No entanto, precisamos ter em consideração que a confiança conquista-se ao longo do tempo. Confiamos em alguém quando nos transmite segurança; quando percebemos que podemos acreditar nessa pessoa. E apercebemo-nos disso pela existência de coerência entre as palavras e os seus atos. Não confiamos em quem hoje diz uma coisa e amanhã outra, mas sim em quem mostra consistência no discurso e na ação, em quem diz a verdade e é honesto e sincero. Como confiamos em quem mostra ser uma coisa e é outra? Como confiamos em quem mente, engana e trai?

As pessoas em quem mais confiamos são as que queremos próximas de nós, seja porque fazem parte da família, seja pelo facto de as querermos como amigas, confidentes ou quiçá desenvolver uma relação íntima. A forma como mostram que a sua palavra tem valor é o que nos faz querer mantê-las, ou não, por perto. Os que escolhem o caminho do engano, da traição são pessoas que, à partida, não queremos por perto, porque não sabemos com o que contar e não nos interessa ficar “com o coração nas mãos”, sempre a desconfiar de quem partilha connosco a vida e a cama.
Ao longo dos tempos é provável que o nosso radar falhe na identificação de pessoas menos credíveis. Também é provável que, em algum momento da nossa existência, tenhamos atitudes ou façamos escolhas que acharíamos impossíveis ter. Se assim for, podemos encarar essas experiências como aprendizagens úteis para o futuro, fazendo um balanço do que nos trouxe de bom e de menos bom.

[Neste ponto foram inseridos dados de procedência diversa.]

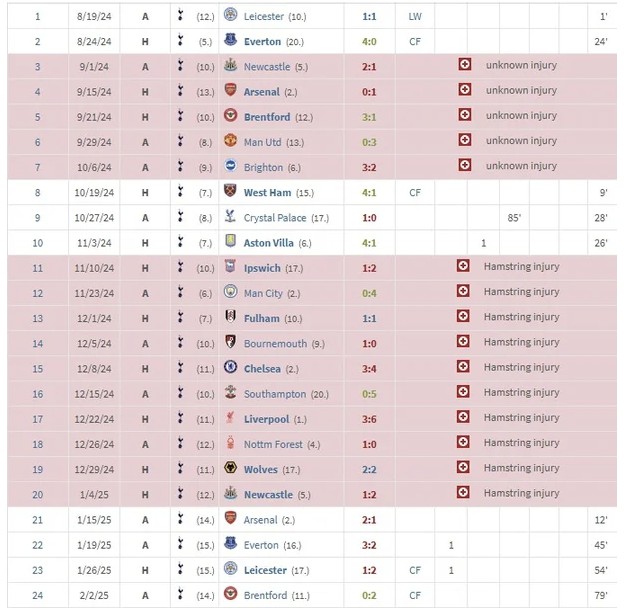Click the Aston Villa crest icon

231,243
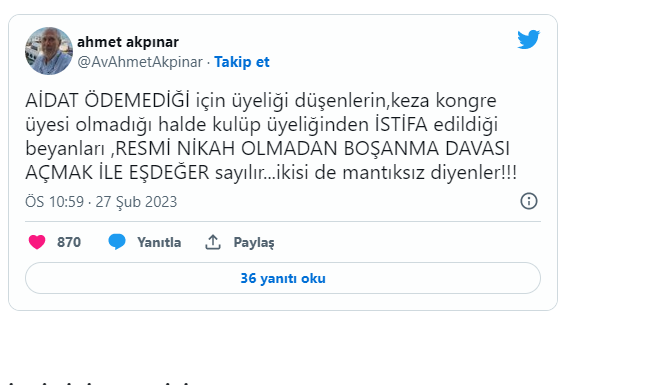Click the "keza kongre" phrase in the tweet
This screenshot has height=385, width=645.
click(443, 101)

É importante que nessa reflexão sejamos honestos connosco, evitando as justificações “da treta” que só têm a função de não nos sentirmos inteiramente responsáveis pelos nossos atos.
O essencial a reter é que não devemos fazer aos outros aquilo que não queremos que nos façam a nós e que vale a pena sermos ao invés de parecermos.